Right now, until November 10 you can catch Tatiana Trouvé’s shamanic tree as part of Frieze London. The Shaman (2018) sculpture, which comprises a 1.2-tonne bronze tree, concrete, a water tank and marble weighs more than 30 tonnes. Italian-born Trouvé, who lives and works in Paris, creates sculptures, drawings and installations. She says of her tree: “A shaman can travel between dimensions, and the tree is a shaman because it exists between two worlds—the roots are under the soil and the top is in the sky,” Trouvé says.  

 

Drifting Clouds, Photo: Ugo Rondinone/ Gladstone Gallery

Ugo Rondinone, the Swiss-born and now New York-based mixed-media artist is widely known for his temporary, large-scale land art sculpture Seven Magic Mountain, in place just south of Las Vegas from 2016 to his year. The installation’s organizer, the Nevada Museum of Art, estimated that 16 million people would see the work.  On a smaller, but no less impressive scale at New York’s Gladstone Gallery is just coming to the end of a Rondinone exhibition – Drifting Clouds featuring sepia drawings of wooded landscapes and a monumental sun sculpture – a single ring of gilded bronze cast from encircling tree branches. Blunt ends of the individual tree trunks and the punctae of twigs bind the sun to the ground, even as it seems to hang in the air. The gallery says the work evokes the celestial body using antecedents of the earth and Rondinone’s sun “celebrates the lyrical paradoxes that contour ontological boundaries and how they eventually collapse via the aesthetic gesture’s potential to transform”. 

 

Sudanese artist, painter and former politician and diplomat Ibrahim El-Salahi is represented by the Vigo Gallery in Mayfair. He is classed as one of the foremost exponents of the Hurufiyya art movement, noted for its combination of traditional graphic forms, especially calligraphy and contemporary artworks with a distinct Arab identity. His Meditation Tree formed part of October’s 1-54 Contemporary African Art Fair in London’s Somerset House, which saw 43 galleries from 21 countries bring the African art world together across the four days. 

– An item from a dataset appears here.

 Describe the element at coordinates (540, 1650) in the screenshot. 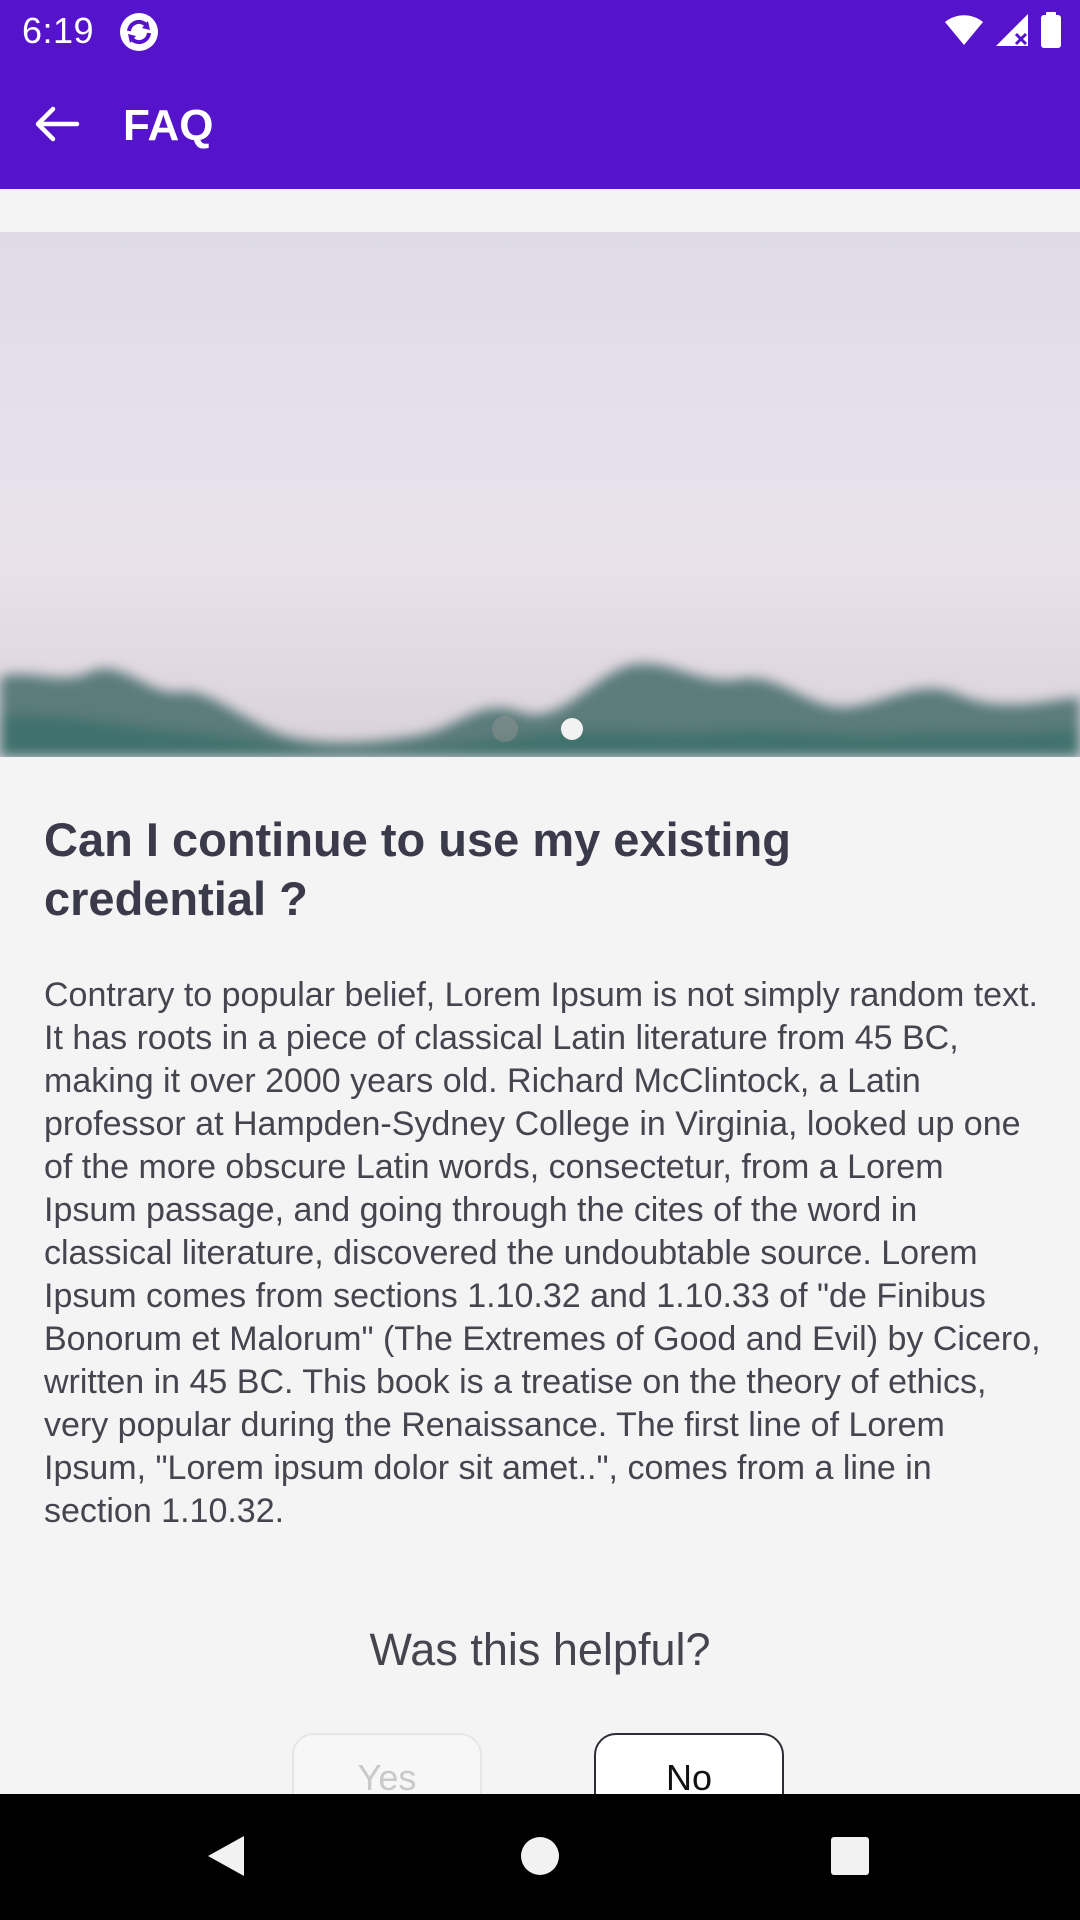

El-Salahi says of the piece: “They say that Haraz tree fought against the rain. Because during the rainy season and the flooding of the Nile, it is completely dry, with dry leaves, nothing at all…then during the drought it comes out with blooms and with fruit and everything. This is the definitive statement. Like saying, ‘I am me! I am an individual! I do not follow what everyone is doing!…When everyone is going to be green let them be green, I am not.”